§ **INSTRUCTIONS TO FOLLOW**
Would you retype exactly the lines below, starting with the one that has "The height and" and going on through the one that has "Viewport: 720px width, 670px height.", with no pictures and nothing else?
━━━ RECORDS PROVIDED
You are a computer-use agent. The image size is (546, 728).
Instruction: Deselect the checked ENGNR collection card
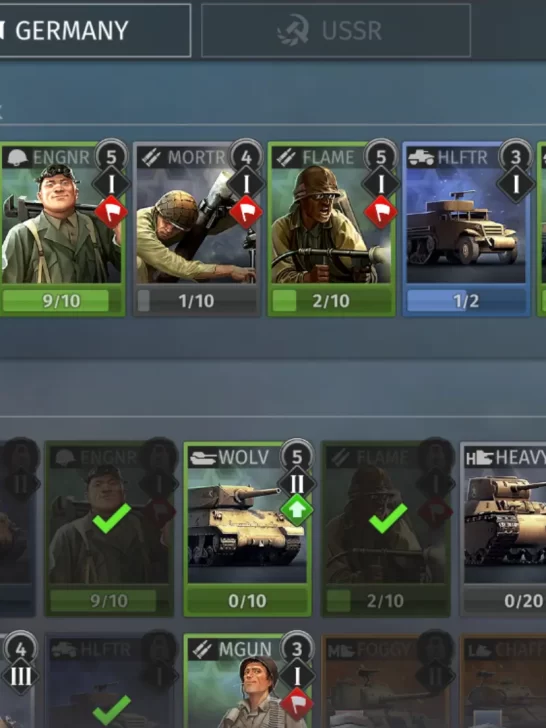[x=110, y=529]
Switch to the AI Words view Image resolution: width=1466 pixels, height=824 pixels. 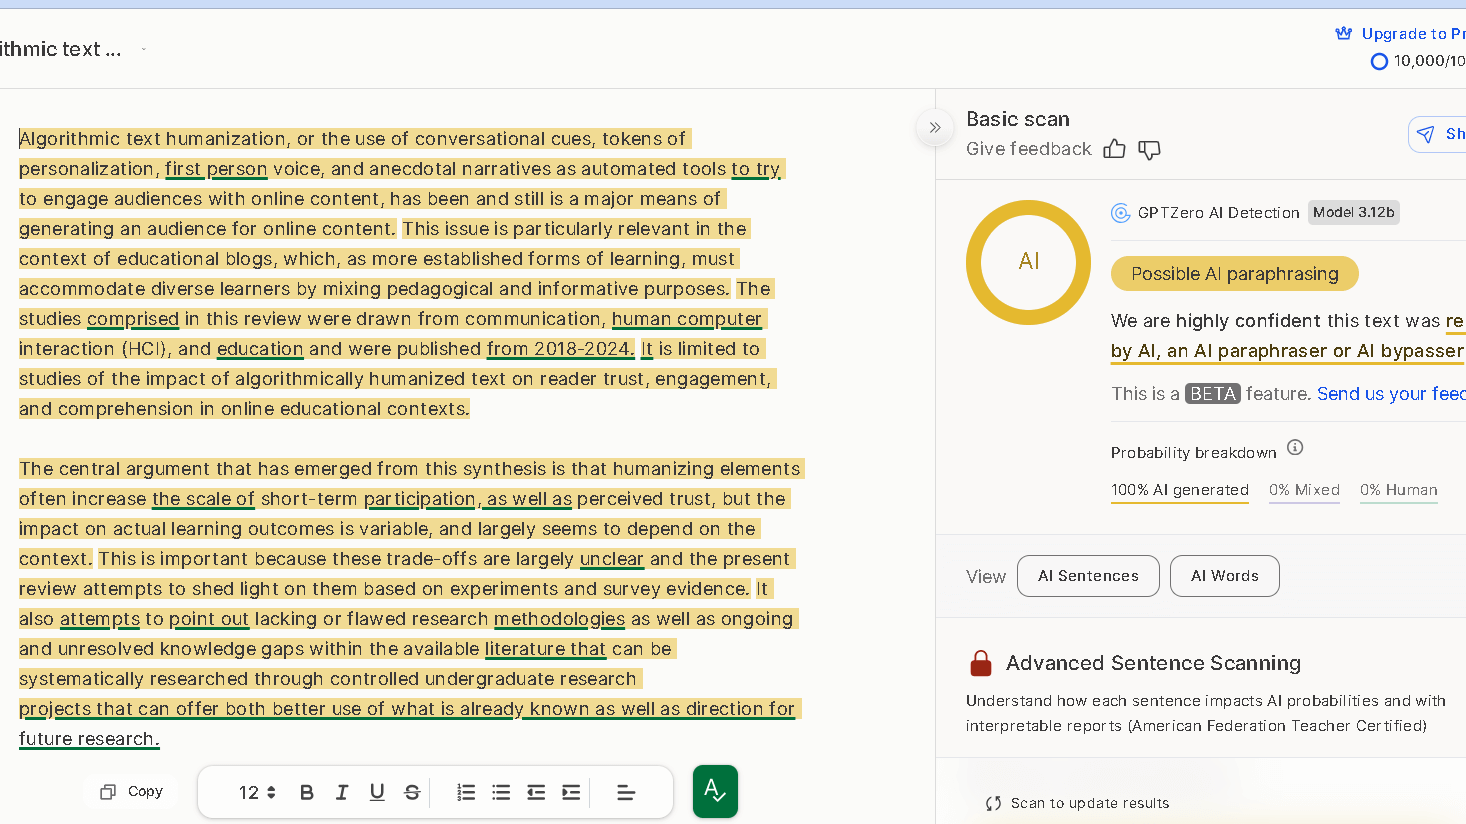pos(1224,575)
━━━━━━
━━━ RECORDS PROVIDED
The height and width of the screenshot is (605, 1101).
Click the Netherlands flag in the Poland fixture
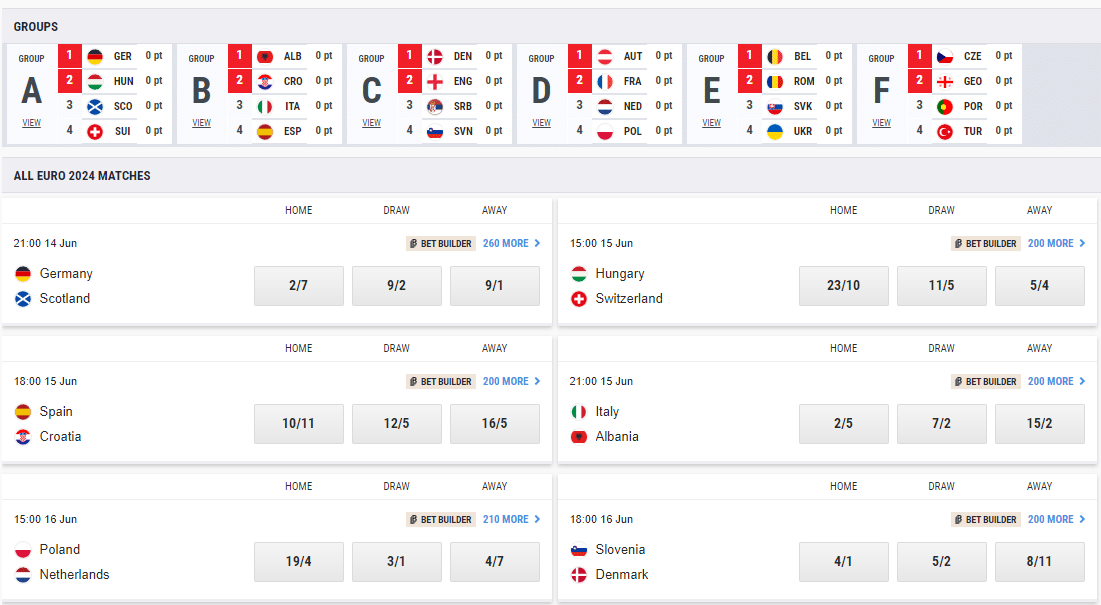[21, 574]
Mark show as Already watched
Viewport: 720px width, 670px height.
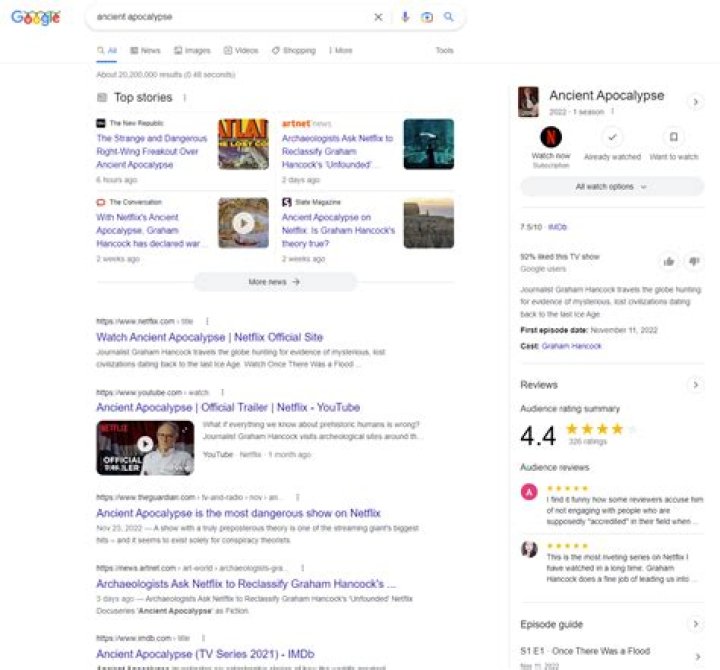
━━━━━━
§ **TASK SOLUTION**
The height and width of the screenshot is (605, 1101).
Click the Netherlands flag in the Poland fixture
[21, 574]
Mark show as Already watched
Viewport: 720px width, 670px height.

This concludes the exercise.